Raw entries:
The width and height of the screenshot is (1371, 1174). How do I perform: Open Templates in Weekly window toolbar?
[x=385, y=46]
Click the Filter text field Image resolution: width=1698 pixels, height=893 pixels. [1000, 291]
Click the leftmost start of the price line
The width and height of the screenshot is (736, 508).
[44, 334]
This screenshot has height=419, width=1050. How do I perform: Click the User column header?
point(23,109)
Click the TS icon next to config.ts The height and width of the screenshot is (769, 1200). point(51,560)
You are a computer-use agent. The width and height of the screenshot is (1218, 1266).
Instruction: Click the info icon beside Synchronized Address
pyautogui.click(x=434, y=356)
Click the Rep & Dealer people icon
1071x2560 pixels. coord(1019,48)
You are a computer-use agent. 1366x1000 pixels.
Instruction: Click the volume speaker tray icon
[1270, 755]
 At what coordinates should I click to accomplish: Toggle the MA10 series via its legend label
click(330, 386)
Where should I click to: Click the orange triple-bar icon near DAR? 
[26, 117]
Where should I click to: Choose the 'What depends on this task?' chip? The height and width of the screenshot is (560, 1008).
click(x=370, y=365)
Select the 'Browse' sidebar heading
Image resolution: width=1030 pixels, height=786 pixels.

§ Task details
Find every line in the entries above that contains the string "perform", and copy each one in full.

§ Expected output
The width and height of the screenshot is (1371, 1174). How do I perform: Open Templates in Weekly window toolbar?
This screenshot has height=419, width=1050. How do I perform: Click the User column header?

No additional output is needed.